GIVEN INFORMATION:
##########

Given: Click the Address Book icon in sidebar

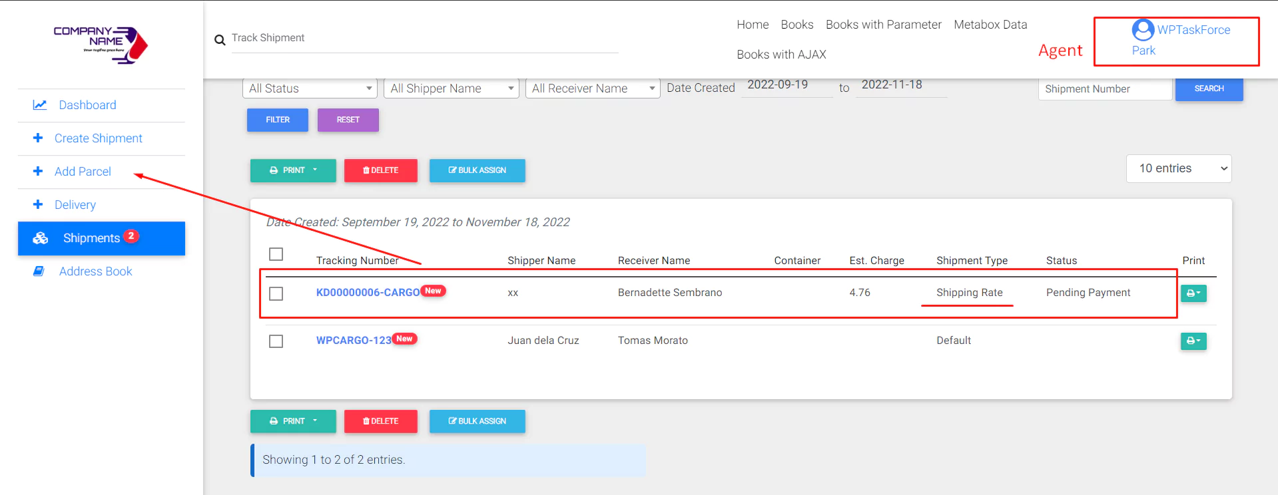Looking at the screenshot, I should pos(39,271).
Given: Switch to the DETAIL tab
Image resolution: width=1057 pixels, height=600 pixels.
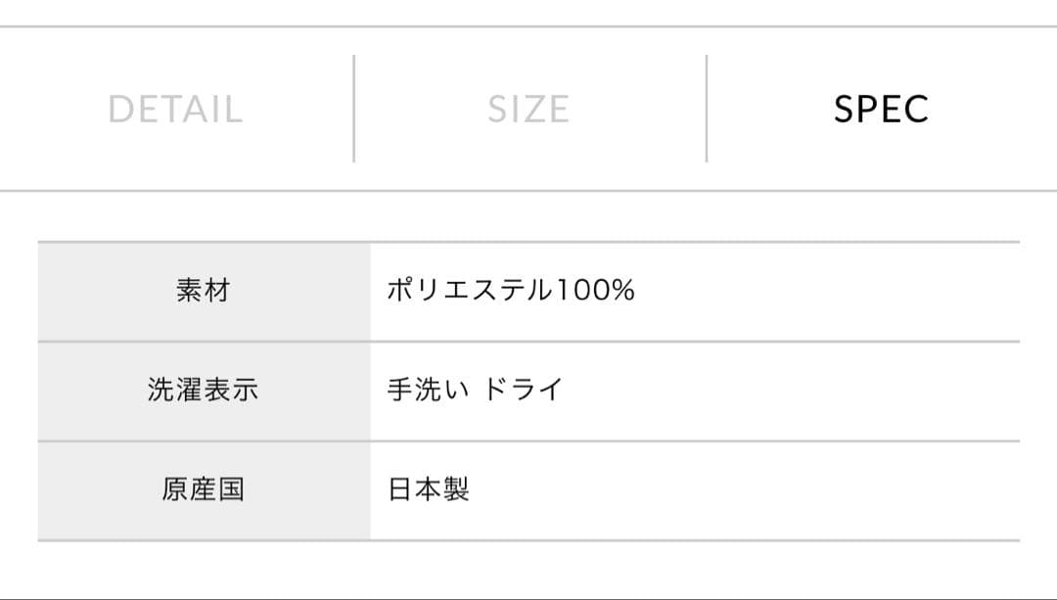Looking at the screenshot, I should tap(176, 110).
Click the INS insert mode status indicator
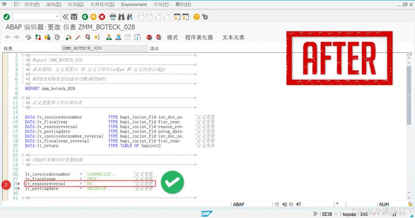The image size is (415, 218). (x=364, y=214)
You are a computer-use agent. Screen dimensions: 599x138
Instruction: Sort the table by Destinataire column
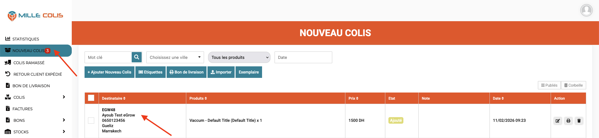point(114,98)
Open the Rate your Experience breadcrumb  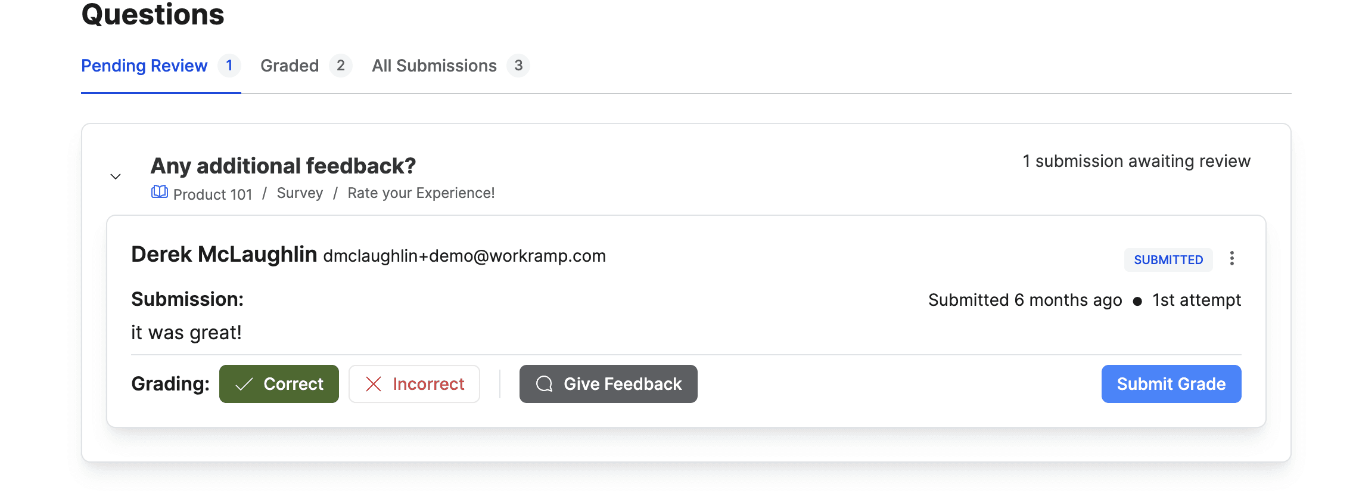(x=421, y=193)
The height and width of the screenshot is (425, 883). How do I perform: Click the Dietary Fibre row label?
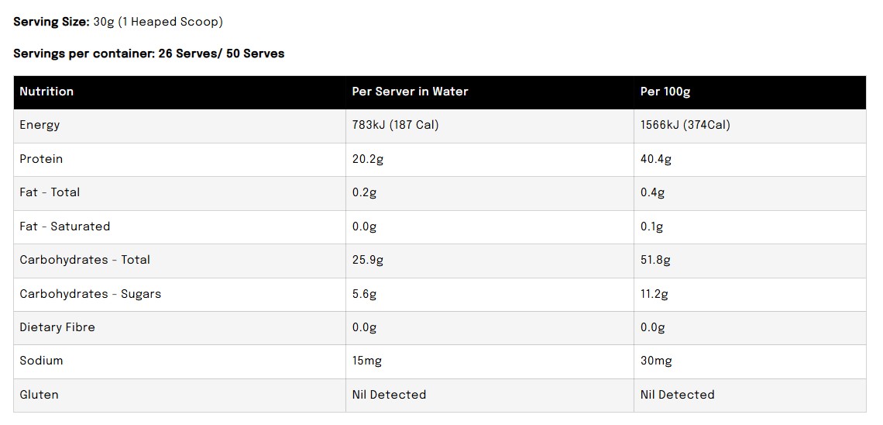click(x=57, y=327)
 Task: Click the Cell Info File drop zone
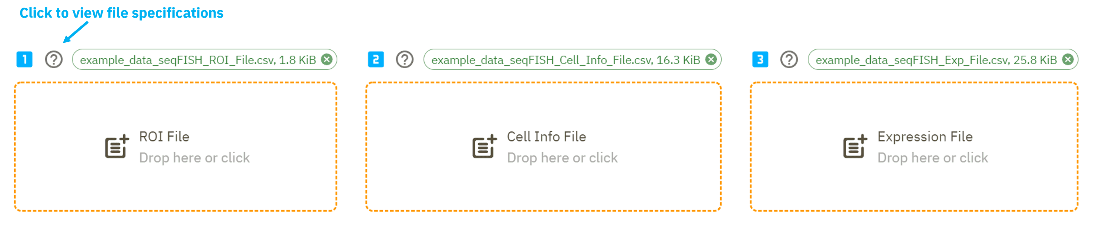(544, 147)
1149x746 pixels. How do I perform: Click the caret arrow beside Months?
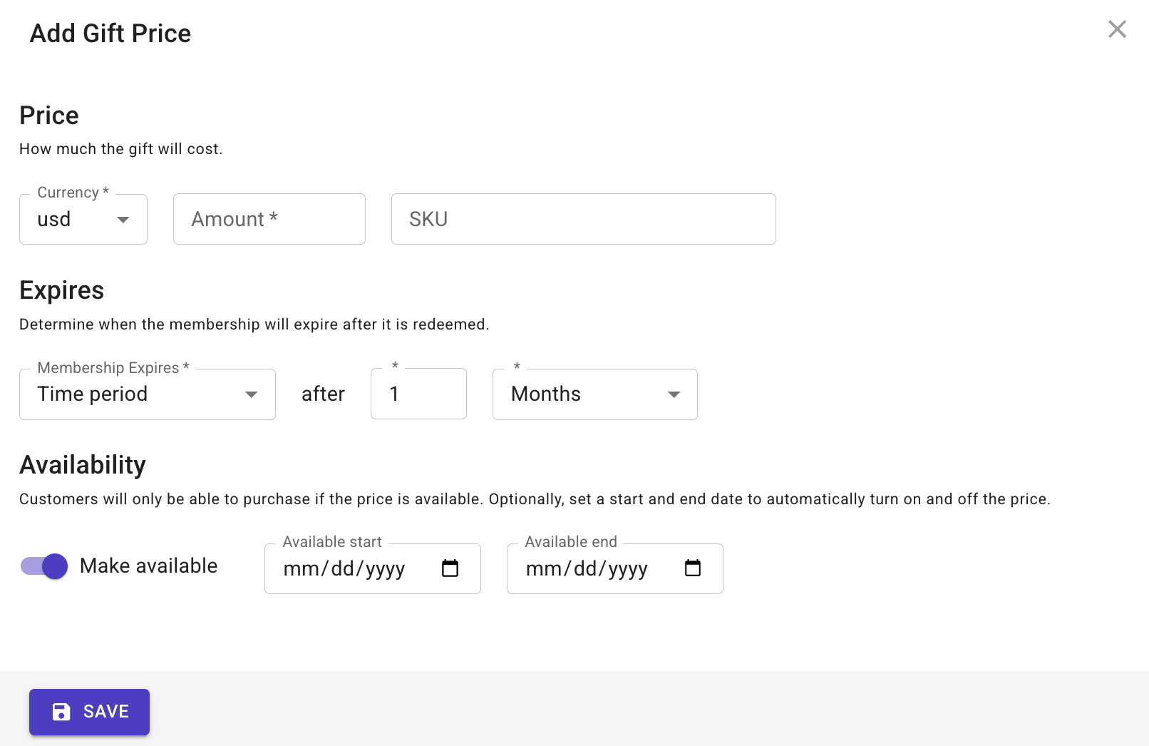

##########

Word for word, set down the lines from the line with "The height and" through the last line of the entries, and nothing else; the pictures stay out.

FINISHED EXERCISE:
The height and width of the screenshot is (425, 883). How do I perform: Click the Dietary Fibre row label?
click(x=57, y=327)
 Task: Click the Cell Info File drop zone
(544, 147)
1149x746 pixels. How do I perform: Click the caret arrow beside Months?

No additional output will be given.